Sir Francis Bacon once said "Some books we have to try, some have to be devoured, but only a few need to be chewed and digested well."
The question is, with so little free time we have, to read so many books, how we find those few books that we need to pick out so that they "can be chewed and digested well?"
In the early 2000s, John Pedner Jane – an American journalist – set out to answer this question.
Over a period of several years, Zane asked 125 famous writers to deliver "a list, sorted in order, of the ten best works of fiction of all time - novels, collections of stories, plays or poems." Some also chose some non-fiction works.
Each book was then assigned points based on its ranking and an overall ranking list was created.
The famous group of famous writers who voted included Stephen King, David Foster Wallace, Peter Carey, Kate Atkinson, Thomas Wolfe, Carl Hayasen, Norman Tiller, E. Annie Pry and others.
Whether you are looking for wonderful books to add to your reading list, or to share them with friends, the team of INVESTA Real Estate – real estate agency Larissa, gathered a list of some of the top books of all time, as voted by the famous authors.
Anna Karenina by Leo Tolstoy
Synopsis: "Anna Karenina recounts the doomed love between the sensual and revolutionary Anna and the daring officer, Count Vronsky. The tragedy unfolds as Anna rejects her passionate marriage and is thus exposed to the hypocrisy of society."
This novel refers to the meaning of life and happiness. Tolstoy teaches that the eternal mistake of people is to equate their happiness with the realization of their desires. At the same time, through simple events, he composes a deep and timeless novel about the thorny issues of life and religion.
Madame Bobary by Gustav Flaumbert
Synopsis: "When Emma marries Charles Bovari, she imagines that she will pass into the life of luxury and passion that she reads about in emotional novels and women's magazines. But Charles is a dull provincial doctor, and provincial life is very different from the romantic enthusiasm he longs for."
Relentless as a tragedy, violent as a drama, incisive as a comedy, the banal subject of adultery acquires deeply human dimensions in Flaubert's work. Corrosive and groundbreaking, this masterpiece naturalistic novel revolutionized the way of writing of the time, clashed with the forms of romanticism and, with its rigid objectivity, sealed the beginning of a new era in literature.
War and Peace by Leo Tolstoy
Synopsis: "The novel recounts the French invasion of Russia and the impact of napoleon's time on tsarist society through the stories of five Russian aristocratic families."
No document, historical or artistic, gives us so vividly the life, character and psychology of the Russian and Russian people of the pre-revolutionary era, as L. Tolstoy's "War and Peace". This deep and analytical anatomy of the individual and group soul makes the book interested in every person, of any latitude and of any era.

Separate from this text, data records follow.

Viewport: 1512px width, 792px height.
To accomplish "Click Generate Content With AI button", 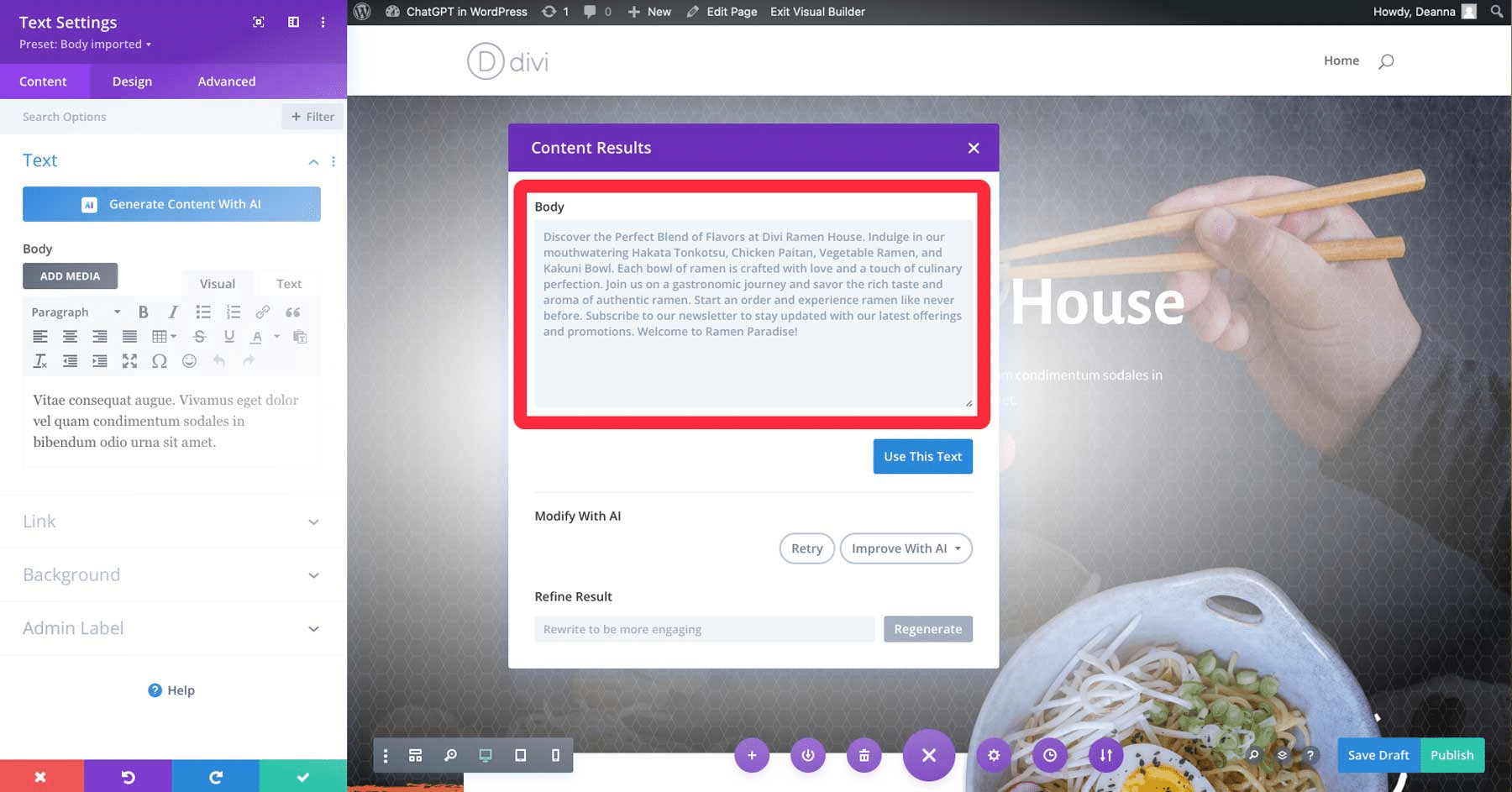I will (x=171, y=204).
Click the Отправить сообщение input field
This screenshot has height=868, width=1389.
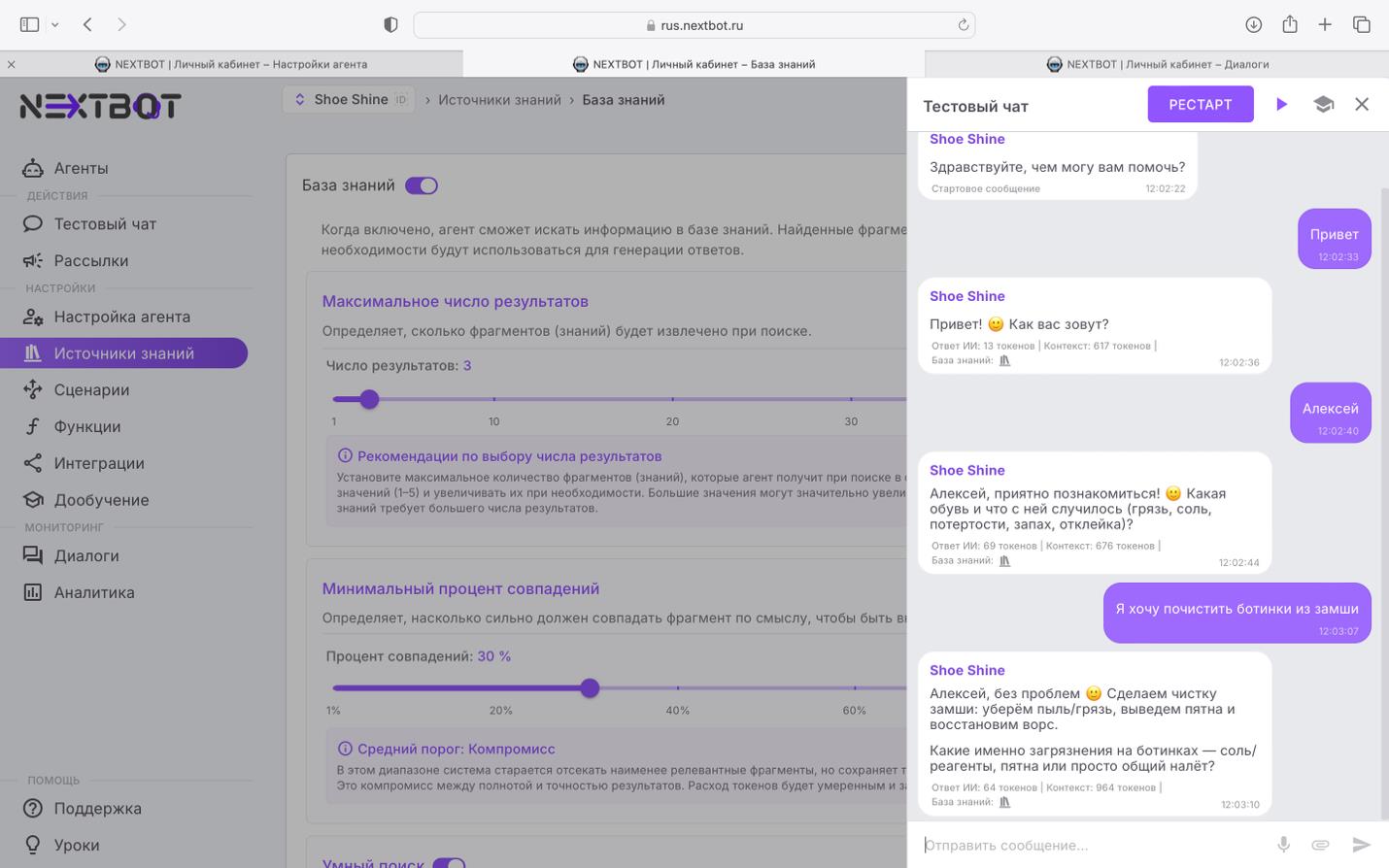click(1088, 845)
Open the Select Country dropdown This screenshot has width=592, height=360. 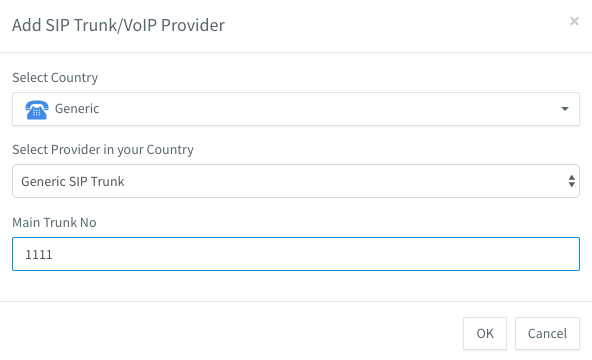tap(296, 109)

The Adventures of Hackleberry Finn by Mark Twain
Synopsis: "A 19th-century boy from a Mississippi River town recounts his adventures as he travels the river with a runaway slave, meeting a family involved in a dispute, two crooks pretending to be kings, and Tom Sawyer's aunt who confuses him for him."
It's a novel for all ages. Page by page, keeps the reader’s interest: the humor of the author is well known. But in this book the comedian verges on the tragic, to the point where it is very difficult to distinguish one from the other.
Hamlet by William Shakespeare
Synopsis: "Hamlet is Shakespeare's most popular and enigmatic work. It follows the form of a "tragedy of revenge", in which the hero, Hamlet, seeks revenge on his father's murderer, his uncle Claudius, now king of Denmark."
In a masterful way, Shakespeare touches on fundamental ontological and existential questions, timeless about the nature of man. Written in the well-known Shakespearean way, which strikes in the depths of the human soul
The Great Gatsby by Francis Scott Fitzgerald
Synopsis: "The story is primarily about young and mysterious millionaire Jay Gatsby and his quixotic passion and obsession with the beautiful former newcomer Daisy Buchanan."
This is a great work, one of the most important novels of the twentieth century. Its acceptance by critics and readership is almost unanimous.
Gatsby embodies the American Dream, the ideal of personal success, social and professional advancement, and wealth, in conditions of freedom, regardless of origin, education, religion. This includes erotic success.
We wish you good and enjoyable readings!